§ Problem requirements:
Transcribe the entries exactly. Start at the top, stop after the line with "Retention Guides (125, 1182)", and omit every picture.

•••

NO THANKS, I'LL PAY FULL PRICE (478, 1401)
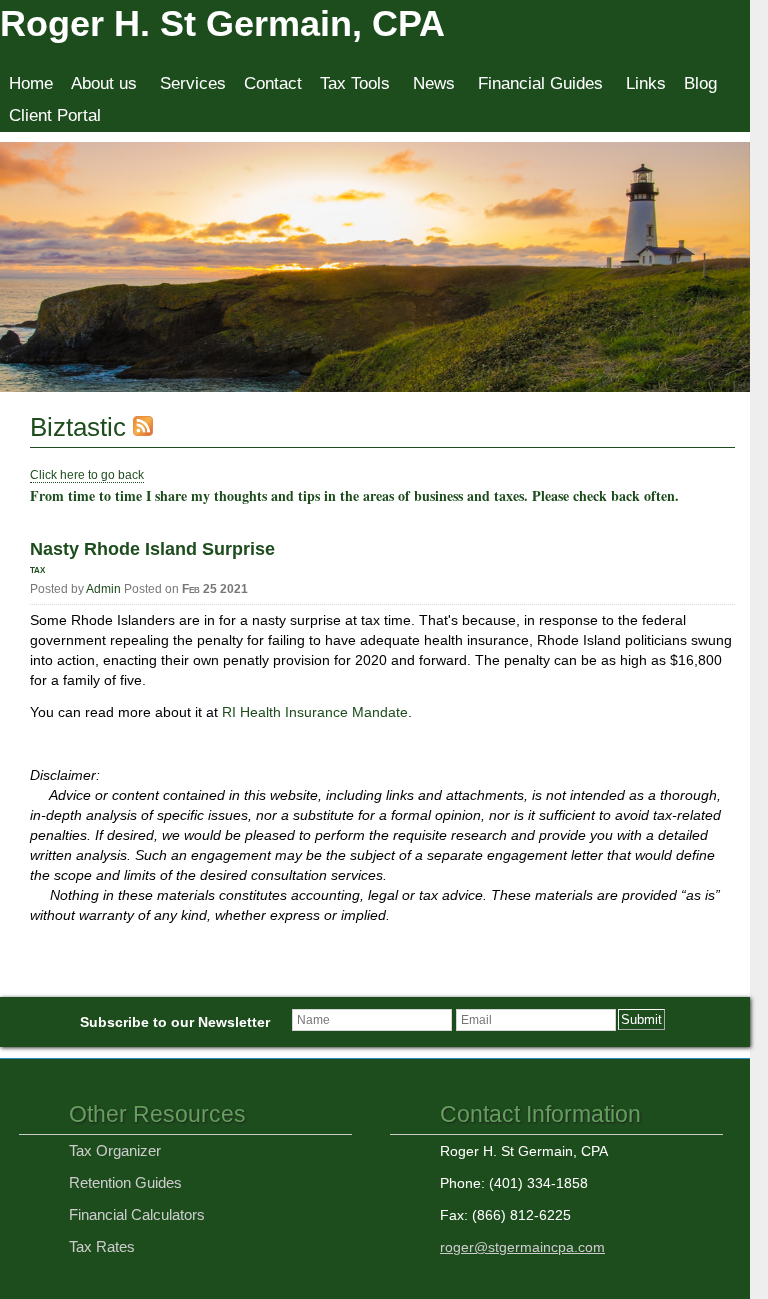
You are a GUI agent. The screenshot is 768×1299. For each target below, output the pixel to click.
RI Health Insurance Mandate (315, 712)
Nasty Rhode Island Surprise (152, 549)
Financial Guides (540, 83)
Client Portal (55, 115)
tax (37, 569)
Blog (700, 83)
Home (31, 83)
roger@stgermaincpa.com (522, 1247)
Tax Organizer (115, 1150)
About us (104, 83)
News (434, 83)
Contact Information (540, 1114)
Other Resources (157, 1114)
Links (646, 83)
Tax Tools (355, 83)
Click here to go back (87, 475)
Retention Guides (125, 1182)
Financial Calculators (137, 1214)
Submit (641, 1019)
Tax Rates (102, 1246)
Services (193, 83)
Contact (273, 83)
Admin (103, 589)
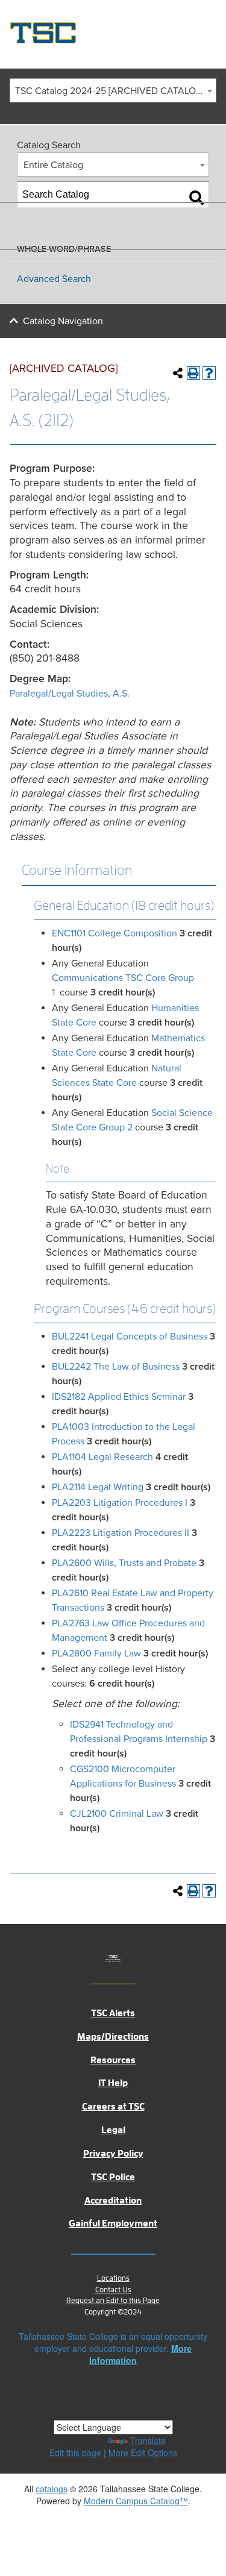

•••

§ Expected answer:
NO THANKS, I'LL PAY FULL PRICE (478, 1401)
You are a GUI agent. The screenshot is 768×1299. For each target below, output the pixel to click.
RI Health Insurance Mandate (315, 712)
Nasty Rhode Island Surprise (152, 549)
Financial Guides (540, 83)
Client Portal (55, 115)
tax (37, 569)
Blog (700, 83)
Home (31, 83)
roger@stgermaincpa.com (522, 1247)
Tax Organizer (115, 1150)
About us (104, 83)
News (434, 83)
Contact Information (540, 1114)
Other Resources (157, 1114)
Links (646, 83)
Tax Tools (355, 83)
Click here to go back (87, 475)
Retention Guides (125, 1182)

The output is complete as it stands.